Themes: AT2030, Assistive Technology

On the 22nd and 23rd of August 2019 several members of GDI Hub were invited to Geneva to take part in the consultation for the Global Report on Assistive Technology (GReAT) organized by the WHO. The scope of the consultation was to bring together academics, practitioners, policy makers, and assistive technology users from different countries in the world to help shape the content for the Global Report on Assistive Technology that will be published by 2021. The GDI Hub, based on the work carried out as part of the AT2030 programme, contributed to 5 different papers which will form some of the key case studies in the Global Report on Assistive Technology. Here is a brief summary of each of the papers that have been written in collaboration with GDI Hub researchers:

  • AT Innovation Ecosystem Design – A Kenyan Case Study: This paper is based on our work on the development of the Innovate Now Ecosystem in Nairobi. The paper argues that the AT market is particularly difficult to enter for many entrepreneurs and innovators. The combination of lack of funding, complex regulation and a service delivery model that causes AT users and AT customers to often be two different entities (ATs are often bought by insurance companies or national health systems which are not the end users) creates barrier to innovation, ultimately meaning that potential users do not have access to the products they need. Our solution, implemented in the development of the Innovate Now Ecosystem, is a supportive ecosystem that features an accelerator programme to enable entrepreneurs to develop appropriate skills, Live Labs to enable allow for rapid testing of innovations and user feedback, and a scale-up fund to support the most successful innovations
  • Overcoming systematic global barriers to AT: a new methodology and quick-start testing through a £20m programme: This paper summarises the evidence gathered as part of the scoping report on the barriers to AT access, presents the methodology that guides the AT2030 programme of research and shares some of its initial results. Our evidence suggests that barriers to AT access are about far more than just cost. Issues such as undeveloped policy frameworks, inefficient or non-existent markets, poorly resourced services, stigma and discrimination can all prevent or complicate access to ATs for people who need them. To tackle these barriers the AT2030 programme established a mission led approach that sets up a framework for intervention with measurable outcomes that are relevant to end-users and funders alike. As a result of the learning from the first few month of implementation of the programme have resulted in a new Theory of Change where participation is a key element which is employed as a method as well as an outcome.
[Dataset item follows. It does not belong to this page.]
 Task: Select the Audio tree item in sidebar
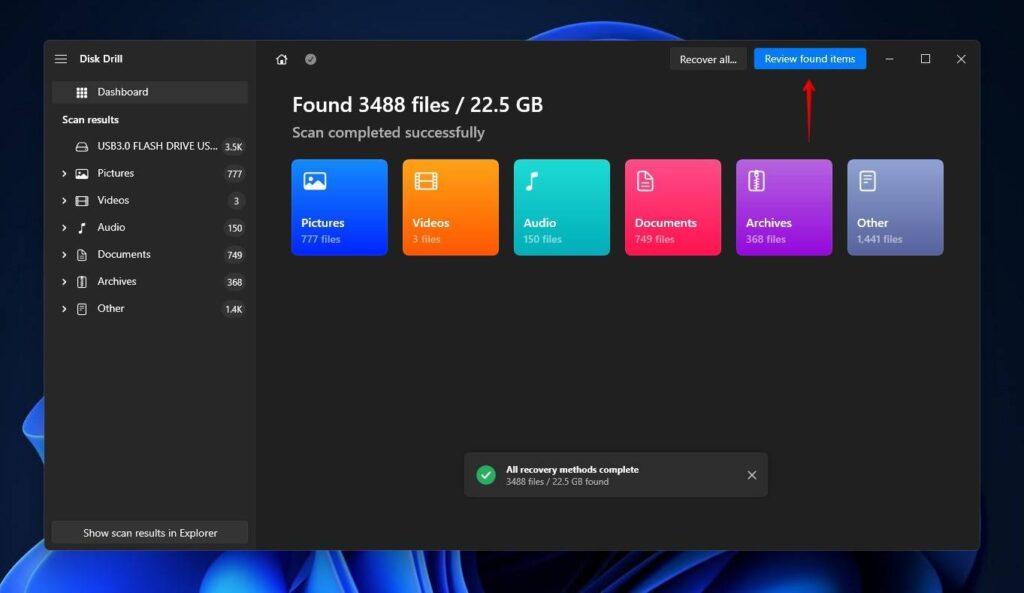(112, 227)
  • Mobile Phones as Assistive Technologies: Gaps and Opportunities: The research presented in this paper was carried out as a result of the collaboration between GDI Hub and GSMA within the context of the AT2030 programme. This article presents data from a survey with 1000 participants carried out in Kenya to explore how people with disabilities use mobile phones and the impact that mobile technology has on their daily lives. Findings highlight the presence of a mobile gap with many people with disability struggling to acquire and operate mobile phones independently. Most respondents had only access to basic or feature phones that lacked appropriate accessibility features and offered limited functionality. However, participants still described mobile phones as invaluable tools that could increase access to basic services and offer support in many important activities in their daily lives.
  • ATscale – Establishing a Cross-Sector Partnership to Increase Access to Assistive Technology: This paper introduces ATscale – the Global Partnership for Assistive Technology launched at the Global Disability Summit in July 2018, of which GDI Hub is a funding member. ATscale was launched with the aim with the aim of reaching 500 million more people with life-changing AT by 2030. ATscale proposes a twin-track approach that will seek to develop an enabling environment across all ATs on global, regional, and national levels and identify targeted, catalytic interventions to address both supply and demand barriers to access for priority products. This twin-track approach will kick-start ATscale’s work and inform both its coordinated investment strategy and activities in the long-term to ensure that more people worldwide are better able to access the ATs that they need.
  • Applying Market Shaping Approaches to Increase Access to Assistive Technology: Summary of the Wheelchair Product Narrative: The research in this paper was carried out as part of the collaboration between the GDI Hub and the Clinton Health Access Initiative funded by the AT2030 programme. The paper argues that market shaping interventions, strategic actions aimed to ensure that people have access to a different ranges of products at an affordable price and in a stable way, can play a role in increasing access to ATs by coordinating resources from the public, private, and non-profit sectors. A market analysis for manual wheelchairs showed in low-and middle income countries provision is highly fragmented and characterized by limited government interest, investment, and a low willingness-to-pay. Moreover, the market is dominated by cheaper, low quality wheelchairs which fail to meet the needs of end-users. To address these challenges the paper proposes strategies for integration of services, pooling of resources and funding implementation of standards for production and identification of cost effective supply systems.